(Stored items from a collection)
--------

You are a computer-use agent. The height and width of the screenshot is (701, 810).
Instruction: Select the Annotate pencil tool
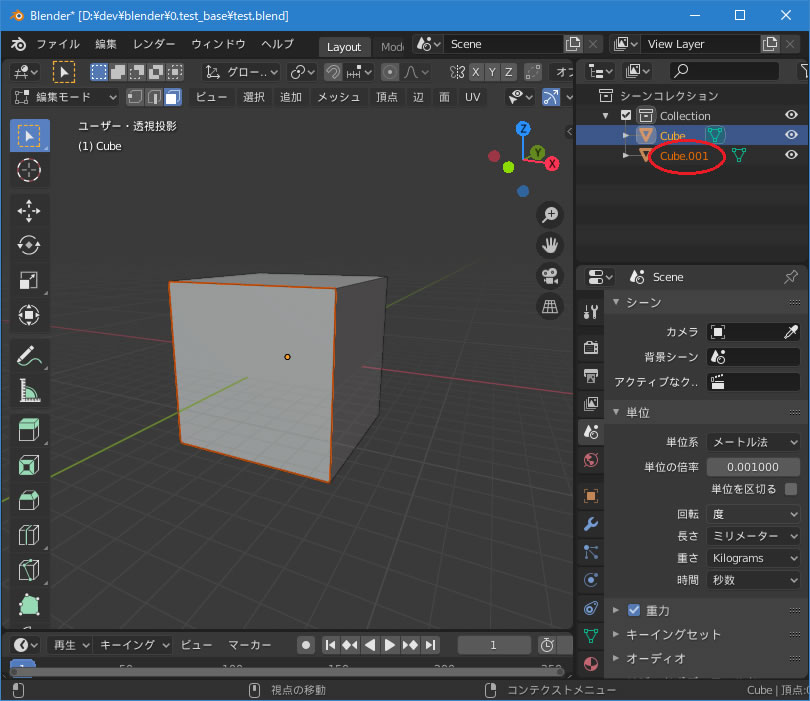tap(29, 356)
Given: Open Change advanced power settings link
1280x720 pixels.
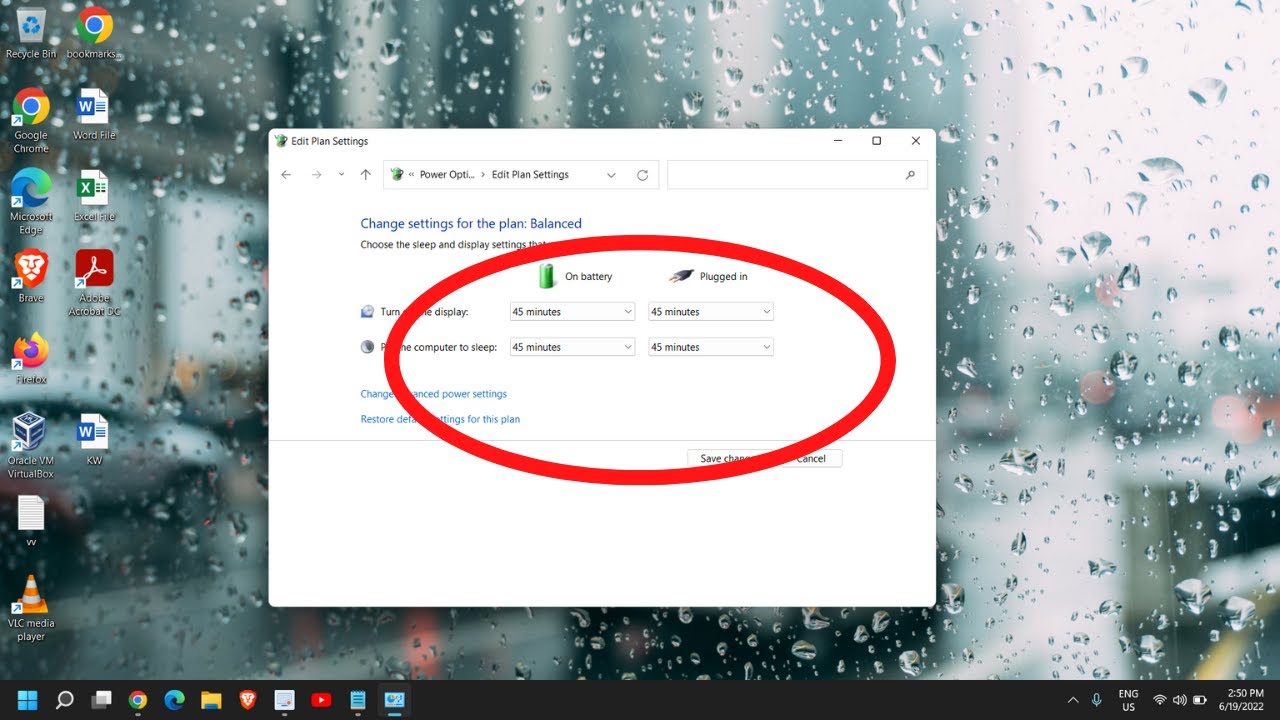Looking at the screenshot, I should pyautogui.click(x=433, y=394).
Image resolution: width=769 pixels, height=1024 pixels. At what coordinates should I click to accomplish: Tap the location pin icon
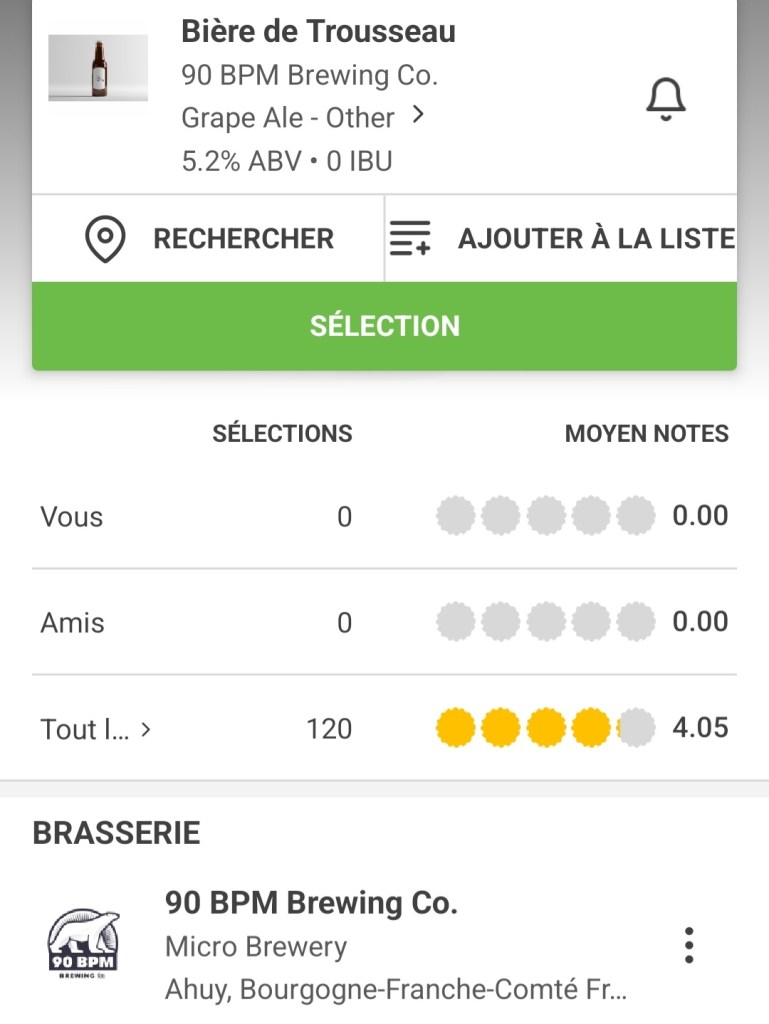pos(105,239)
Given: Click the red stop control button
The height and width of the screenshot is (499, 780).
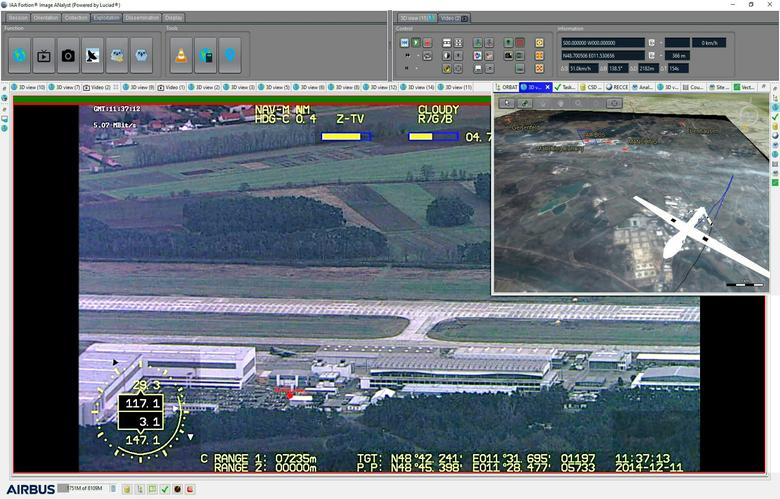Looking at the screenshot, I should click(429, 43).
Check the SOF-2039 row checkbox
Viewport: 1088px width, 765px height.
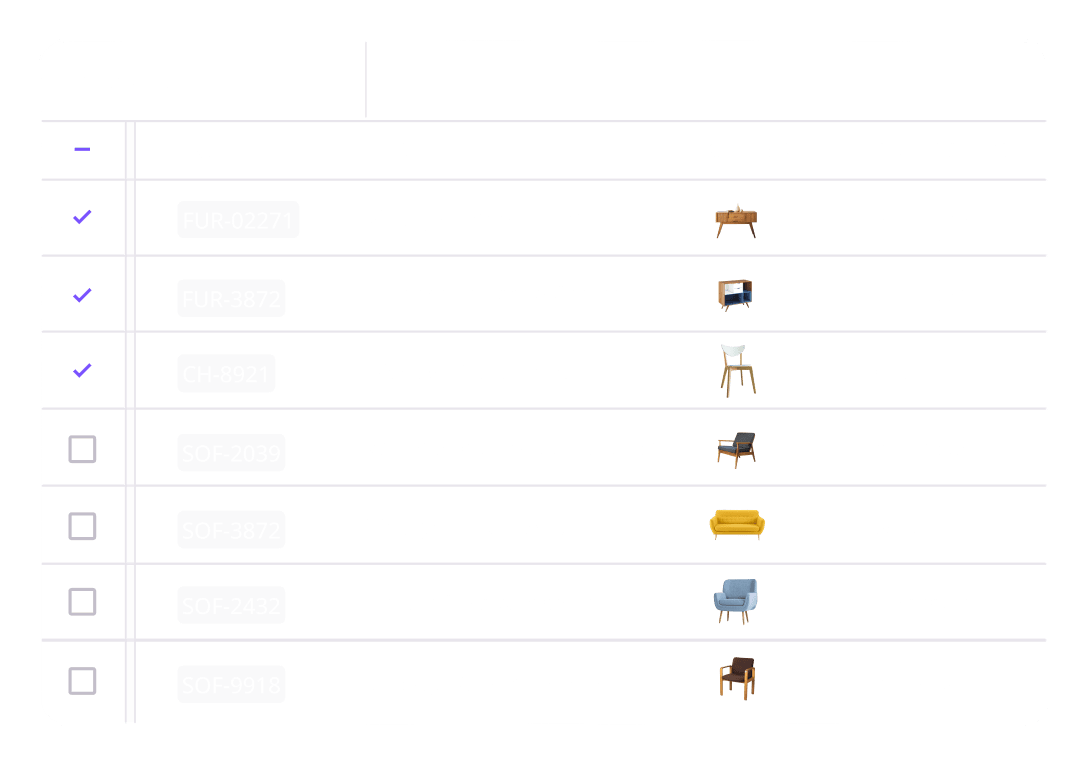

--------

▶ _What to work on_
Gather each line in the data above that contains the string "height", and copy those lines in full.

▶ _Task result_
You are a computer-use agent. The height and width of the screenshot is (701, 810).
Image resolution: width=769 pixels, height=1024 pixels. At what coordinates should I click to accomplish: Tap the location pin icon
The height and width of the screenshot is (499, 780).
Viewport: 1088px width, 765px height.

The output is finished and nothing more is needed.